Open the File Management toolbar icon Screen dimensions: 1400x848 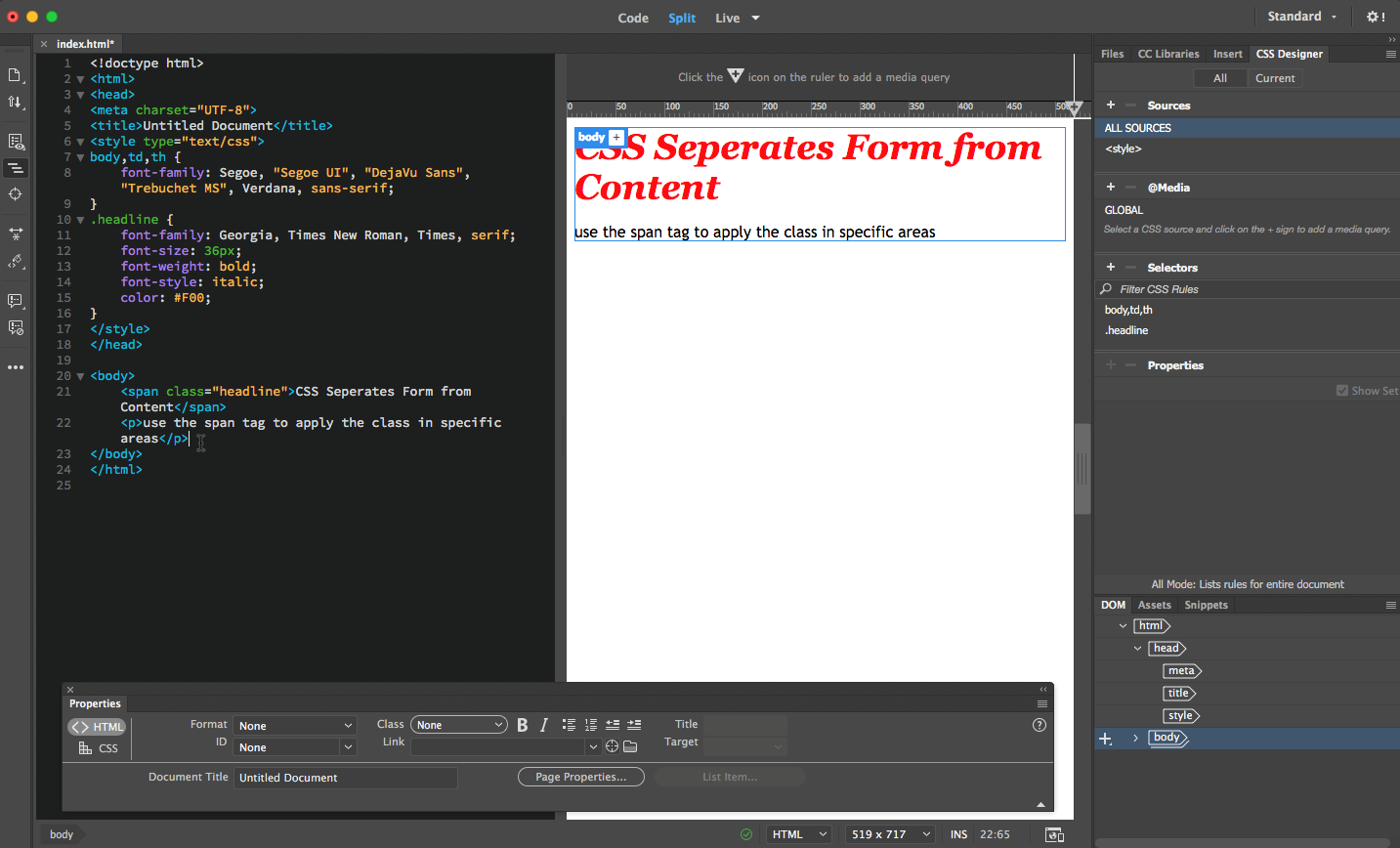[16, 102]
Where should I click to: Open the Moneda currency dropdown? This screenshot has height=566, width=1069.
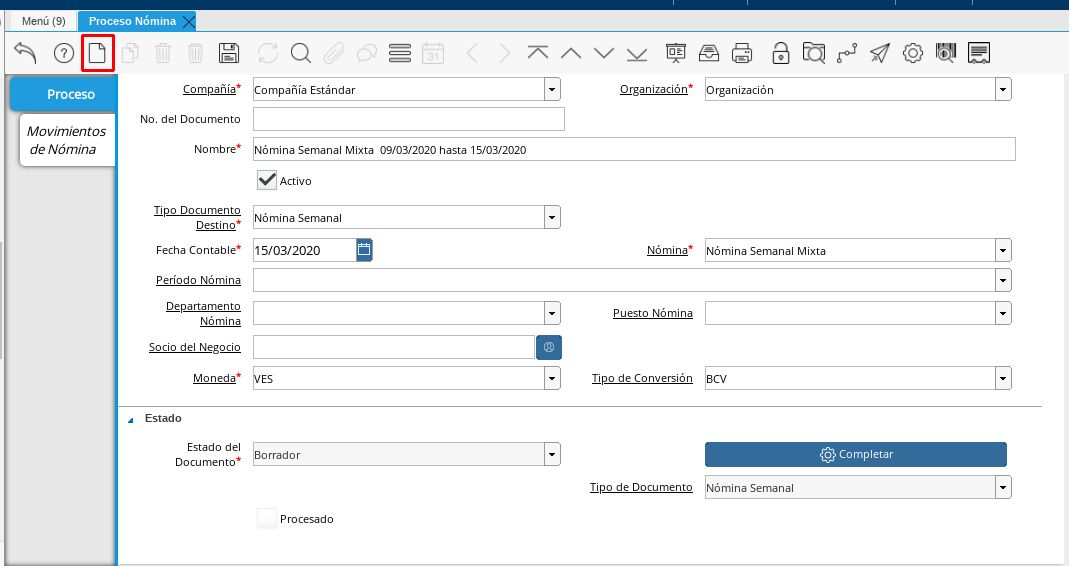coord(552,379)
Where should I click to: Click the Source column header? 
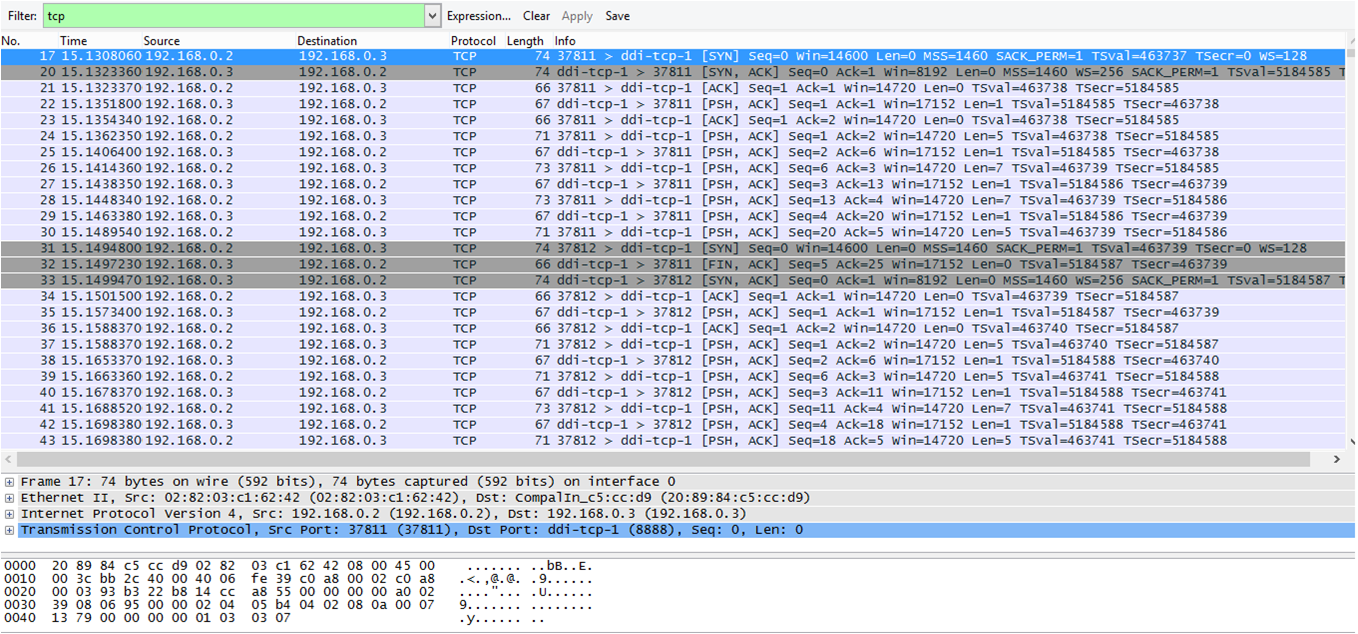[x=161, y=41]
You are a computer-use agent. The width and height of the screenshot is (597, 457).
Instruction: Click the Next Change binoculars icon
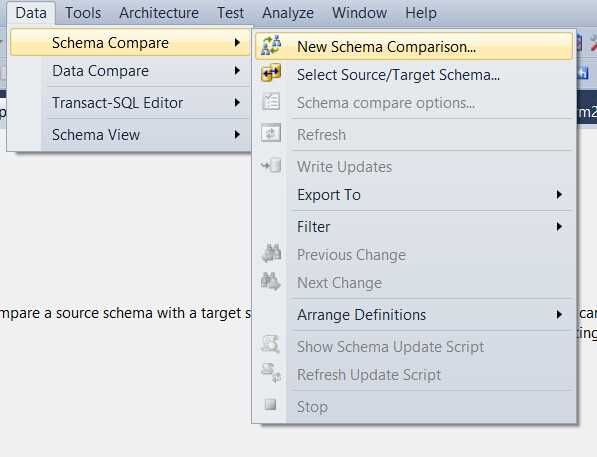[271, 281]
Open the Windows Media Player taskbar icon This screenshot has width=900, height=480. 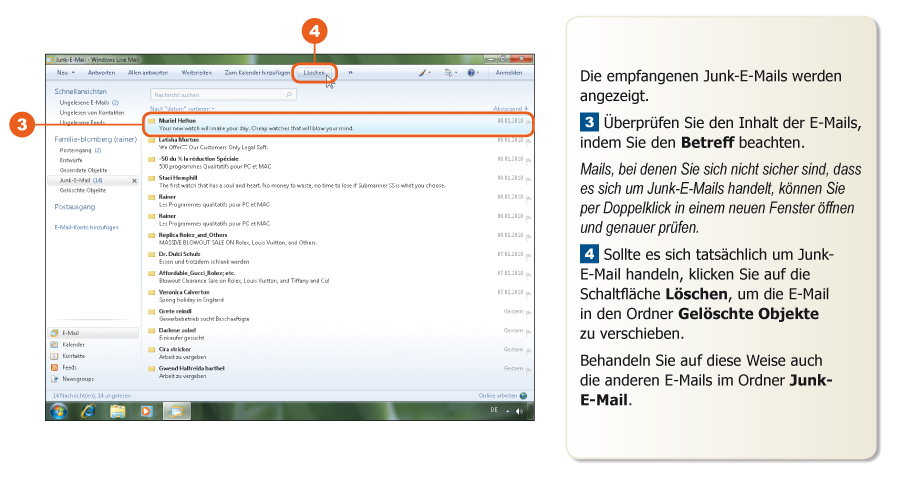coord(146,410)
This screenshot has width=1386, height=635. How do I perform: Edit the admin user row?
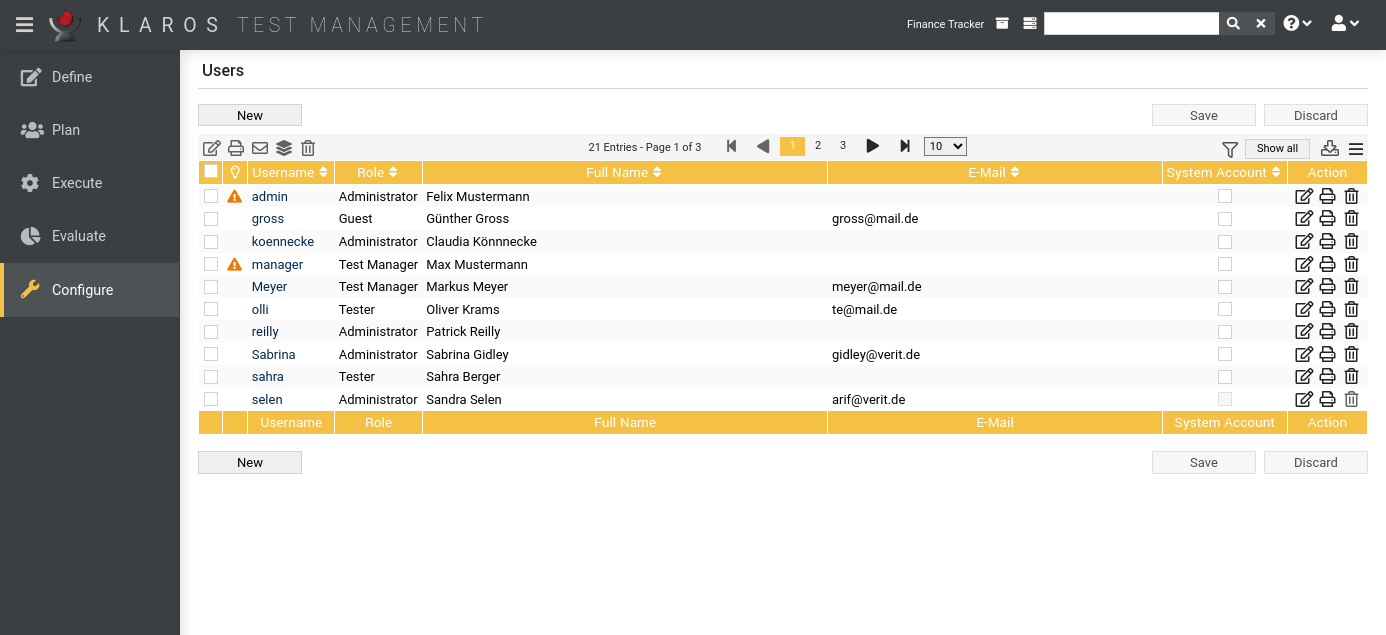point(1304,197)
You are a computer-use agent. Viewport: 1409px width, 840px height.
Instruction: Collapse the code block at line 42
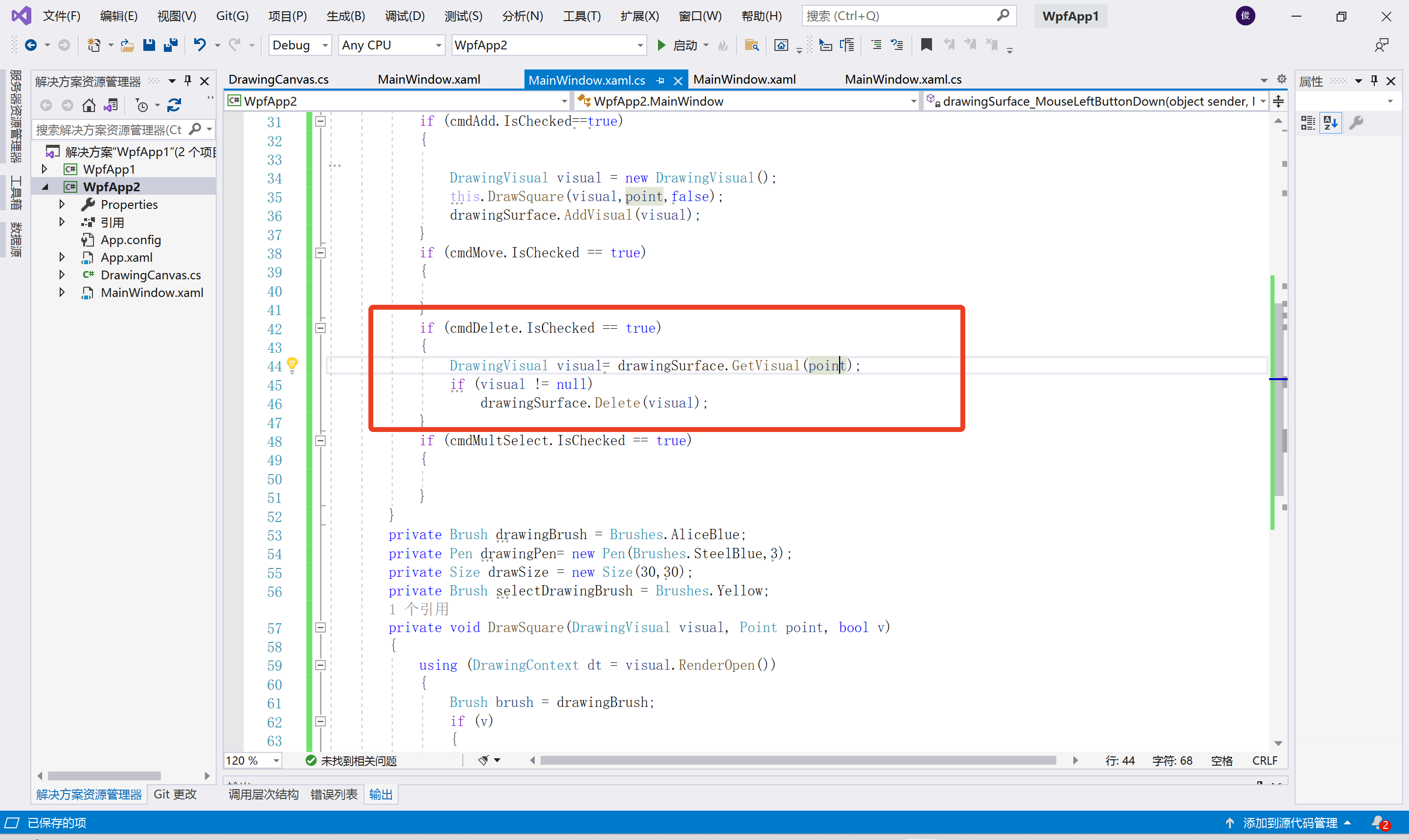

·····

WHAT YOU SHOULD DO — Edit the records beginning at the line containing "This screenshot has width=1386, height=635." and continuing through the end of the records, swapping "Collapse" for "Expand" and leaving everything else unchanged. Omit the pictures from your answer.

SOLUTION TO THIS TASK —
This screenshot has width=1386, height=635. How do I perform: Edit the admin user row?
point(1304,197)
You are a computer-use agent. Viewport: 1409px width, 840px height.
Instruction: Expand the code block at line 42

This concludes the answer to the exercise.